When you reach the line containing "Switch to Unregistered" in the records below, start copying exactly, and stop once you have copied the line containing "You are a computer-use agent. Viewport: 693px".

Dataset entries
<<<<

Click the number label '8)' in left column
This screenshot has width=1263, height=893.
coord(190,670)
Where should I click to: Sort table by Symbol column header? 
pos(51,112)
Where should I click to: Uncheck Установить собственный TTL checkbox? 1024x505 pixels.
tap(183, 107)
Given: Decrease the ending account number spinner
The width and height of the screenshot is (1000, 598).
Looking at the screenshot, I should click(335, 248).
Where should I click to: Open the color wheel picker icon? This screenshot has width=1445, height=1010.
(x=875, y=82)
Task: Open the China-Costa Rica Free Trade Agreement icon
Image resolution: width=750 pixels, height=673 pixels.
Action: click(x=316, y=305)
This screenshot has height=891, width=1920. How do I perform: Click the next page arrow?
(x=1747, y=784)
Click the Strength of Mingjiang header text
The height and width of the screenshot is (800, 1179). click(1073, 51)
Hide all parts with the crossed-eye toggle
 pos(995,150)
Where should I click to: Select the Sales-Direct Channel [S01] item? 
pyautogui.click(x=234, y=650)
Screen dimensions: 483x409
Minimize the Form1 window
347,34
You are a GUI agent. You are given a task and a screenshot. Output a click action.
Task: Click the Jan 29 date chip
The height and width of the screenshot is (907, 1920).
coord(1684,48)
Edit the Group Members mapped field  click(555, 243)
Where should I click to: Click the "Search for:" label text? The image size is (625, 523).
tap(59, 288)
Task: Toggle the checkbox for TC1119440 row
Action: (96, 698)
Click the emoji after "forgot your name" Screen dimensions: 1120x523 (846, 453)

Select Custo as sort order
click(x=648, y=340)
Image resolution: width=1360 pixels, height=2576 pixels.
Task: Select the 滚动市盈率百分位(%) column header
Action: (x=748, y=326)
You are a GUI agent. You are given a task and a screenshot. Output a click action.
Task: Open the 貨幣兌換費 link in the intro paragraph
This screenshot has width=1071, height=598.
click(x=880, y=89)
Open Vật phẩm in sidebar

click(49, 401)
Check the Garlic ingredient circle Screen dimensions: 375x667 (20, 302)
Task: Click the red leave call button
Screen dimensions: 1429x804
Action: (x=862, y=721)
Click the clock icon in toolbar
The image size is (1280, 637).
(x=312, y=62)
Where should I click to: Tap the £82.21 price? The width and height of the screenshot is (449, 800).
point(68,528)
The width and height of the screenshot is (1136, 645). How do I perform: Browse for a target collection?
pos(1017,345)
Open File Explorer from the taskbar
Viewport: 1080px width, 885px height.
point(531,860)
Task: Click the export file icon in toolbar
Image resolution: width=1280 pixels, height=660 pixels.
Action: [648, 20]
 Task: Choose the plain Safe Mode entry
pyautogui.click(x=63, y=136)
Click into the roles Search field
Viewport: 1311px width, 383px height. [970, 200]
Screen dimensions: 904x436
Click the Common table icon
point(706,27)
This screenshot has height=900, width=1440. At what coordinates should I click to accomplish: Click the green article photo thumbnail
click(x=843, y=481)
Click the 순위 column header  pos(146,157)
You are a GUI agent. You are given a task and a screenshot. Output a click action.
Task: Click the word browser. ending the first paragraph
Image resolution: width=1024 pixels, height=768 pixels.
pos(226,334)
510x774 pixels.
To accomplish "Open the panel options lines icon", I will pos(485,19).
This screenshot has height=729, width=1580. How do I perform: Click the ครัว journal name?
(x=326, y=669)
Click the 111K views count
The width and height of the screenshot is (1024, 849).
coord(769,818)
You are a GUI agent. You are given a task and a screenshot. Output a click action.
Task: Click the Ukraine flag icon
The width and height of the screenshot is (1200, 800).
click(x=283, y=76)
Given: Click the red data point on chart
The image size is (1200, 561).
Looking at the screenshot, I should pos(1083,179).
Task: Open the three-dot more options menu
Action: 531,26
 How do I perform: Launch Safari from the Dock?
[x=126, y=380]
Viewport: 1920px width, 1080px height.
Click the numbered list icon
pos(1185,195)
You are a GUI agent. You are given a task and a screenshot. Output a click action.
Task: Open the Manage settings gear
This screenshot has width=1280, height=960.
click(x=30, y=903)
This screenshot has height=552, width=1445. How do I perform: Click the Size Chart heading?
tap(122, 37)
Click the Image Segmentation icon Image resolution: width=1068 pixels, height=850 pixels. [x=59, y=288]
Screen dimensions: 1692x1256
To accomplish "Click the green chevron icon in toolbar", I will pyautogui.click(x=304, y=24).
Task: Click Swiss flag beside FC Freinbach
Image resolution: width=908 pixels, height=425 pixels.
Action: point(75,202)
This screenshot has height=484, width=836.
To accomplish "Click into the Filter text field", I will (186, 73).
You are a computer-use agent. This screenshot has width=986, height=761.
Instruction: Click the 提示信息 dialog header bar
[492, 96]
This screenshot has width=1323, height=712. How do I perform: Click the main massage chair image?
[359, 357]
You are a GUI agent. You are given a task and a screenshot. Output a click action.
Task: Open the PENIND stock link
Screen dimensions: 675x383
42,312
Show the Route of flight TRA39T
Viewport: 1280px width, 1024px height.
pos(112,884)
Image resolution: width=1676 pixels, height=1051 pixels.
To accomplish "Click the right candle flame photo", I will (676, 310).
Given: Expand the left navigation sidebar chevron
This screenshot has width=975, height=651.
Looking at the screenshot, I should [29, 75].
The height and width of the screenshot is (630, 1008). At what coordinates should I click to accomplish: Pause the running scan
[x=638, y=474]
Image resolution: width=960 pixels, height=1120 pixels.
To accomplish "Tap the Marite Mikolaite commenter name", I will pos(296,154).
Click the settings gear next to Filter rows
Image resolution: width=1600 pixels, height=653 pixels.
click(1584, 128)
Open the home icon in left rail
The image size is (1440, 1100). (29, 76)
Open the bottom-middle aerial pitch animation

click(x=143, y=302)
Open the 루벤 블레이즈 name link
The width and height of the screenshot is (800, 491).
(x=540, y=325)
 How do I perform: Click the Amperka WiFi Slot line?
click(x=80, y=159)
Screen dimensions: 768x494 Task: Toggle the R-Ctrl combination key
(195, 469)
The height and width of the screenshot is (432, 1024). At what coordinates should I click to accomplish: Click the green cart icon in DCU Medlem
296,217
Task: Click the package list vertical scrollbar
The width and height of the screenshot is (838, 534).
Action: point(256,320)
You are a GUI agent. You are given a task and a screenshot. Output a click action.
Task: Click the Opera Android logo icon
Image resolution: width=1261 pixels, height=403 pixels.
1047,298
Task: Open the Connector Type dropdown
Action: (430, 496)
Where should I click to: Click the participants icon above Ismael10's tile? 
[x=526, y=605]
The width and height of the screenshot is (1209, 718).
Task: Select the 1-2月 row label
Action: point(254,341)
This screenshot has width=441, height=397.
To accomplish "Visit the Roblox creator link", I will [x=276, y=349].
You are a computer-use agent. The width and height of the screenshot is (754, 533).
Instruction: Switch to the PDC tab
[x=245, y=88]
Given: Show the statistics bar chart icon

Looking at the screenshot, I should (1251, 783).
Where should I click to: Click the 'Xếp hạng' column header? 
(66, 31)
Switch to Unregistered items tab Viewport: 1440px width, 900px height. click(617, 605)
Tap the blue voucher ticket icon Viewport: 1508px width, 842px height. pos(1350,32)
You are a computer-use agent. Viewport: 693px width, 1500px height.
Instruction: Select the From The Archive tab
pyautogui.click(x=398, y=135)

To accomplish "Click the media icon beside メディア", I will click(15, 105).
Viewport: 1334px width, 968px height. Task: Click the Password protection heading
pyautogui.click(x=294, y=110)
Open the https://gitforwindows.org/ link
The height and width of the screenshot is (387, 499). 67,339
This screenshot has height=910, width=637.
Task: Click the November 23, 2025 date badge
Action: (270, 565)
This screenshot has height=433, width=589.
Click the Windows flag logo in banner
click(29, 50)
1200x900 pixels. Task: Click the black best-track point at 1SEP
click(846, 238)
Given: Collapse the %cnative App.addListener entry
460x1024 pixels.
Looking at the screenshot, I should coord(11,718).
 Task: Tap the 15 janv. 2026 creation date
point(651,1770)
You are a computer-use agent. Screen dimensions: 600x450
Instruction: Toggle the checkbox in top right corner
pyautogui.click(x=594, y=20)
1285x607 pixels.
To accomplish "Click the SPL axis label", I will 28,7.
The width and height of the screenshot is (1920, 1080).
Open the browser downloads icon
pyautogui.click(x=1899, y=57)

>>>>

→ Written answer:
Switch to Unregistered items tab Viewport: 1440px width, 900px height. click(617, 605)
Tap the blue voucher ticket icon Viewport: 1508px width, 842px height. pos(1350,32)
You are a computer-use agent. Viewport: 693px width, 1500px height.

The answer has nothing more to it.